_Activity_.
Every entry that follows is to be duplicated exactly.

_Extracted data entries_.
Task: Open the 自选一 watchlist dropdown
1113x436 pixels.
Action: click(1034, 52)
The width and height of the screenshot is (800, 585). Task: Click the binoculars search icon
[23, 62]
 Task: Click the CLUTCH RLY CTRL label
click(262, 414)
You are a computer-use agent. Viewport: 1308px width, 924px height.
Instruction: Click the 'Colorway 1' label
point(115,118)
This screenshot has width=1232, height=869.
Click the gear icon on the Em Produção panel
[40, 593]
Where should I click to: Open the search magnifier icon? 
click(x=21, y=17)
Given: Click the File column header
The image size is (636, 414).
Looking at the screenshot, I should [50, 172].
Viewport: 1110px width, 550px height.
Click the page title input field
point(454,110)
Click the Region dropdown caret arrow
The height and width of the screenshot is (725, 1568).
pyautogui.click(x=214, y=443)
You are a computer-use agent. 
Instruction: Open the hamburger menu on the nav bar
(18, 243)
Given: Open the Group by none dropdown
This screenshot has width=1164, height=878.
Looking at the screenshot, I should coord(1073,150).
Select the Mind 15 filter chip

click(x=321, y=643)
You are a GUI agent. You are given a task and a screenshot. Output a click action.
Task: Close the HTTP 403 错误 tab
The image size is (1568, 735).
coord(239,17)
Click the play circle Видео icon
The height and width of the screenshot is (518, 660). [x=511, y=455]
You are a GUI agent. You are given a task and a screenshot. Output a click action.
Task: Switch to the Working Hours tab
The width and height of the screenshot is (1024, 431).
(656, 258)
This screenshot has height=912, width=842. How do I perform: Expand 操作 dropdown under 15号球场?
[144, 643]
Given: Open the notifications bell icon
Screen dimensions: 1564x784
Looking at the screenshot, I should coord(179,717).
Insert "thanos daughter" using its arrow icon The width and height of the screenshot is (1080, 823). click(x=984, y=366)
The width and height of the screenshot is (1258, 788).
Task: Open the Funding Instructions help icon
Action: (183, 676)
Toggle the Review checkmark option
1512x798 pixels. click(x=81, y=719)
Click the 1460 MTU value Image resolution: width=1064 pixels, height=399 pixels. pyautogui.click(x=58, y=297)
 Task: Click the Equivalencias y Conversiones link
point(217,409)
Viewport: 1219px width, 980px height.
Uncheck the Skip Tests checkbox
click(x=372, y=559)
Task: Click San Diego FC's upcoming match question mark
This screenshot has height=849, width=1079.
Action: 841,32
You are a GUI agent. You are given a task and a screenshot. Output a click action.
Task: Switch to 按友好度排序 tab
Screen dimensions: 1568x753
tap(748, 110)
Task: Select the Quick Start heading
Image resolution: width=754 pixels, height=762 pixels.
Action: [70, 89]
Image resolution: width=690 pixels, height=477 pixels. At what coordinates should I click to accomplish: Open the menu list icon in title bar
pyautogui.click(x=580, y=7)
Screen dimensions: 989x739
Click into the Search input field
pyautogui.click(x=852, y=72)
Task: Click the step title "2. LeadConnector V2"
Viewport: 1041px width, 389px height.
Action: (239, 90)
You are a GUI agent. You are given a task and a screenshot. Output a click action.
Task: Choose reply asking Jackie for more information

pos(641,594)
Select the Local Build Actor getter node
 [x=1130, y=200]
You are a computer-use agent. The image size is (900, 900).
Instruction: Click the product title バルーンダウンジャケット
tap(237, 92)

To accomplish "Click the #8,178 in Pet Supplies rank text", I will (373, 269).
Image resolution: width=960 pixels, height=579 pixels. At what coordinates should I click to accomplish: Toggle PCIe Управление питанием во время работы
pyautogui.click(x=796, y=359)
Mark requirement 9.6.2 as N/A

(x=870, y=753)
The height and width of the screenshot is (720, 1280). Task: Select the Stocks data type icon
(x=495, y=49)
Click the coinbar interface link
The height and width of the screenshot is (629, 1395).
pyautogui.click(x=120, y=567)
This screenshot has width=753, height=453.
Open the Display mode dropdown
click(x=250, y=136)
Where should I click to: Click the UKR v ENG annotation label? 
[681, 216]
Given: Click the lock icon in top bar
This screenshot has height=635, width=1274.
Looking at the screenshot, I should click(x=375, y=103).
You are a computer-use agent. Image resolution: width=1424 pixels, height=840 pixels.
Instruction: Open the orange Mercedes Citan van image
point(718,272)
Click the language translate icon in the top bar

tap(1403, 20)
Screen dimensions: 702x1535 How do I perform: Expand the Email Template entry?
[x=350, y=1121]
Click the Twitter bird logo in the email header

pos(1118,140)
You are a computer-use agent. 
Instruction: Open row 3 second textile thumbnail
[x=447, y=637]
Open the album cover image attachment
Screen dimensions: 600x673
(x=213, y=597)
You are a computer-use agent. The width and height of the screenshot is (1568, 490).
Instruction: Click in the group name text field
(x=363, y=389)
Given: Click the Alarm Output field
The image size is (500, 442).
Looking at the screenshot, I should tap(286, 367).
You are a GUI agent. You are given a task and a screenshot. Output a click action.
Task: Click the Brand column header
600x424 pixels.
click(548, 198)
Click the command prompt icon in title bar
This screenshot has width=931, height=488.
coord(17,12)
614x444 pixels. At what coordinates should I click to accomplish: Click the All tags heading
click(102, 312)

_Solution_.
Task: Open the 自选一 watchlist dropdown
1113x436 pixels.
Action: click(1034, 52)
The width and height of the screenshot is (800, 585). Task: Click the binoculars search icon
[23, 62]
 Task: Click the CLUTCH RLY CTRL label
click(262, 414)
You are a computer-use agent. Viewport: 1308px width, 924px height.
Instruction: Click the 'Colorway 1' label
point(115,118)
This screenshot has width=1232, height=869.
Click the gear icon on the Em Produção panel
[40, 593]
Where should I click to: Open the search magnifier icon? 
click(x=21, y=17)
Given: Click the File column header
The image size is (636, 414).
Looking at the screenshot, I should [50, 172].
Viewport: 1110px width, 550px height.
Click the page title input field
point(454,110)
Click the Region dropdown caret arrow
The height and width of the screenshot is (725, 1568).
pyautogui.click(x=214, y=443)
You are a computer-use agent. 
Instruction: Open the hamburger menu on the nav bar
(18, 243)
Given: Open the Group by none dropdown
This screenshot has width=1164, height=878.
Looking at the screenshot, I should coord(1073,150).
Select the Mind 15 filter chip

click(x=321, y=643)
You are a GUI agent. You are given a task and a screenshot. Output a click action.
Task: Close the HTTP 403 错误 tab
The image size is (1568, 735).
coord(239,17)
Click the play circle Видео icon
The height and width of the screenshot is (518, 660). [x=511, y=455]
You are a GUI agent. You are given a task and a screenshot. Output a click action.
Task: Switch to the Working Hours tab
The width and height of the screenshot is (1024, 431).
(656, 258)
This screenshot has height=912, width=842. How do I perform: Expand 操作 dropdown under 15号球场?
[144, 643]
Given: Open the notifications bell icon
Screen dimensions: 1564x784
Looking at the screenshot, I should coord(179,717).
Insert "thanos daughter" using its arrow icon The width and height of the screenshot is (1080, 823). click(x=984, y=366)
The width and height of the screenshot is (1258, 788).
Task: Open the Funding Instructions help icon
Action: (183, 676)
Toggle the Review checkmark option
1512x798 pixels. click(x=81, y=719)
Click the 1460 MTU value Image resolution: width=1064 pixels, height=399 pixels. pyautogui.click(x=58, y=297)
 Task: Click the Equivalencias y Conversiones link
point(217,409)
Viewport: 1219px width, 980px height.
Uncheck the Skip Tests checkbox
click(x=372, y=559)
Task: Click San Diego FC's upcoming match question mark
This screenshot has height=849, width=1079.
Action: 841,32
You are a GUI agent. You are given a task and a screenshot. Output a click action.
Task: Switch to 按友好度排序 tab
Screen dimensions: 1568x753
tap(748, 110)
Task: Select the Quick Start heading
Image resolution: width=754 pixels, height=762 pixels.
Action: [70, 89]
Image resolution: width=690 pixels, height=477 pixels. At what coordinates should I click to accomplish: Open the menu list icon in title bar
pyautogui.click(x=580, y=7)
Screen dimensions: 989x739
Click into the Search input field
pyautogui.click(x=852, y=72)
Task: Click the step title "2. LeadConnector V2"
Viewport: 1041px width, 389px height.
Action: (239, 90)
You are a GUI agent. You are given a task and a screenshot. Output a click action.
Task: Choose reply asking Jackie for more information

pos(641,594)
Select the Local Build Actor getter node
 [x=1130, y=200]
You are a computer-use agent. The image size is (900, 900).
Instruction: Click the product title バルーンダウンジャケット
tap(237, 92)

To accomplish "Click the #8,178 in Pet Supplies rank text", I will (373, 269).
Image resolution: width=960 pixels, height=579 pixels. At what coordinates should I click to accomplish: Toggle PCIe Управление питанием во время работы
pyautogui.click(x=796, y=359)
Mark requirement 9.6.2 as N/A

(x=870, y=753)
The height and width of the screenshot is (720, 1280). Task: Select the Stocks data type icon
(x=495, y=49)
Click the coinbar interface link
The height and width of the screenshot is (629, 1395).
pyautogui.click(x=120, y=567)
This screenshot has width=753, height=453.
Open the Display mode dropdown
click(x=250, y=136)
Where should I click to: Click the UKR v ENG annotation label? 
[681, 216]
Given: Click the lock icon in top bar
This screenshot has height=635, width=1274.
Looking at the screenshot, I should click(x=375, y=103).
You are a computer-use agent. Image resolution: width=1424 pixels, height=840 pixels.
Instruction: Open the orange Mercedes Citan van image
point(718,272)
Click the language translate icon in the top bar

tap(1403, 20)
Screen dimensions: 702x1535 How do I perform: Expand the Email Template entry?
[x=350, y=1121]
Click the Twitter bird logo in the email header

pos(1118,140)
You are a computer-use agent. 
Instruction: Open row 3 second textile thumbnail
[x=447, y=637]
Open the album cover image attachment
Screen dimensions: 600x673
(x=213, y=597)
You are a computer-use agent. The width and height of the screenshot is (1568, 490).
Instruction: Click in the group name text field
(x=363, y=389)
Given: Click the Alarm Output field
The image size is (500, 442).
Looking at the screenshot, I should tap(286, 367).
You are a GUI agent. You are given a task and a screenshot. Output a click action.
Task: Click the Brand column header
600x424 pixels.
click(548, 198)
Click the command prompt icon in title bar
This screenshot has width=931, height=488.
coord(17,12)
614x444 pixels. At what coordinates should I click to accomplish: Click the All tags heading
click(102, 312)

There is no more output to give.